Late in the afternoon, a dapper Irish gentleman discreetly makes his way among the mingling session crowds with pen and paper. Gerry O’Brien, the MC for the coming evening is, like Malcolm the day before, seeking to fill an entire schedule of 15-minute slots from scratch. He will repeat the process on the following day – for the Sunday evening concert.
There is no bar in the function hall itself, but at the far end are the pub kitchens. Throughout the concerts there is a regular procession of food being carried one way and drinks being brought the other through double doors adjacent to the stage. Club volunteers try to stem the tide, but their brave attempts eventually prove futile. In warm velvet tones, politely Gerry requests that people try to avoid coming and going while acts are performing.
The Saturday night concert includes a young band, Aff Oor Heids, who bring the house down with fiddle, bagpipes and guitars, getting the biggest cheer of the night with a foot-stomping strathspey and reel set. The night ends well after 1am with the hardy souls still present and standing in the crowd calling for more!

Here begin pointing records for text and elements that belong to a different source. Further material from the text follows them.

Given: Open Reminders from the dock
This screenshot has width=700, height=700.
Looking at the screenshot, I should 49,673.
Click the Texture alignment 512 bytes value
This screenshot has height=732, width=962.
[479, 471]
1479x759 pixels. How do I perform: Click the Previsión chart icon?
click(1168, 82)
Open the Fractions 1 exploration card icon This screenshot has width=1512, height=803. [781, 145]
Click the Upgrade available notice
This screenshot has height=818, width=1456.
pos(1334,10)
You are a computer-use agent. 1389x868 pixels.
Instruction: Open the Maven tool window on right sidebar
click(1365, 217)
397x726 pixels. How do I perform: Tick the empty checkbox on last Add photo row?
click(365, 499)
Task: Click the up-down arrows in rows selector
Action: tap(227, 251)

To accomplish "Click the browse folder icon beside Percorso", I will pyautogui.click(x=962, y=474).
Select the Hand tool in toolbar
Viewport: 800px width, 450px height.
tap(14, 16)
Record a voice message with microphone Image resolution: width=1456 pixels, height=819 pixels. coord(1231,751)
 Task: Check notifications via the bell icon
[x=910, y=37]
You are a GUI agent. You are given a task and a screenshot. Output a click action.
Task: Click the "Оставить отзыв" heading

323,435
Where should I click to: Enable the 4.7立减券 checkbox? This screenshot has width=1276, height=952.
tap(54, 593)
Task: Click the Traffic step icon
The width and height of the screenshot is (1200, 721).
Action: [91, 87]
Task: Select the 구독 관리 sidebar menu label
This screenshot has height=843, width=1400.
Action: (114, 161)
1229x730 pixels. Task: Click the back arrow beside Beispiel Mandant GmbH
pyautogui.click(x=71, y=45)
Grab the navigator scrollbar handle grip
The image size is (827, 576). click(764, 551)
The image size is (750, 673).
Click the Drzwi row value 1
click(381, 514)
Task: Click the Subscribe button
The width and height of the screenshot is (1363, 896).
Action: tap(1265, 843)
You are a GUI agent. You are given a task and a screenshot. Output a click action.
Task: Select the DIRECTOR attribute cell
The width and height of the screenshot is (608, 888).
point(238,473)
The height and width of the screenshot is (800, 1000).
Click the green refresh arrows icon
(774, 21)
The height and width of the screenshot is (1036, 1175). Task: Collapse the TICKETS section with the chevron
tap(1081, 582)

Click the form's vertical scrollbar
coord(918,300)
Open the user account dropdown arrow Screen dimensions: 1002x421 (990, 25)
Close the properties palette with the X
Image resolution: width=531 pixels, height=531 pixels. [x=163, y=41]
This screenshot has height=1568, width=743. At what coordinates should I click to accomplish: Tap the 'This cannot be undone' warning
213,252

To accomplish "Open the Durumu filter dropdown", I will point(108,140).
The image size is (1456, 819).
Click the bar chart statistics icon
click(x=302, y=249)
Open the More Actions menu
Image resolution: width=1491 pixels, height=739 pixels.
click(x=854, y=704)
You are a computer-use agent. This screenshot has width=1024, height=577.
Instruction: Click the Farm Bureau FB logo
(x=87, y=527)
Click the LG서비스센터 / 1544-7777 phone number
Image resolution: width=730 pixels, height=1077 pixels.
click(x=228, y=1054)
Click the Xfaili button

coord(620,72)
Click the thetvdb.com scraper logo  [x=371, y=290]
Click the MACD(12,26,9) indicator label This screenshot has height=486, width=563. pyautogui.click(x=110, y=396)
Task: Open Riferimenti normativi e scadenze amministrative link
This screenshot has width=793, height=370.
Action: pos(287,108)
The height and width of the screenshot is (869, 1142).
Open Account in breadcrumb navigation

Understandably, when the Sunday session gets underway after noon, the mood is more subdued! By 3pm the mellow feeling has been maintained. Outside, heavy grey clouds scowl over the Firth and the rain returns. The ranks of the campsite have been thinned as travellers venture homewards. Gerry trawls the area again with pen and paper. However, where Saturday night was furious and frantic, now there are fewer people and more younger musicians coming forward. The idea of involving a new generation is important to the festival and folk club. They actively try to bridge any gap between the veterans of the scene and teenagers and twenty-somethings who may have a different relationship to the music.
Sometimes veering into blues, pop, country, or even jazz, the spine of the festival remains firmly acoustic folk. This flexibility brings two benefits – firstly, it attracts performers and audiences who might not attend more purely traditional events and, secondly, it provides variety and allows songs to be re-interpreted in a folk way. Thus, material by Hendrix, the Rolling Stones, The Clash and even Pink Floyd (!) find their way into the mix and, given a folk treatment, do not seem out of place.
Madcap and magnificent, sometimes seeming as fragile as the spindly walkway that crosses the Lossie river, yet solid for over three decades, the festival has been a success once more. A few people have had to work incredibly hard to keep the show going, but for three consecutive nights, there have been concerts lasting for five hours and more, all based on volunteers putting their names on set lists. Amid the pressures to survive and the temptations to expand, the Lossie Folk Festival retains the simplicity and integrity of the folk spirit and deserves its place as a “jewel of the Moray Firth”.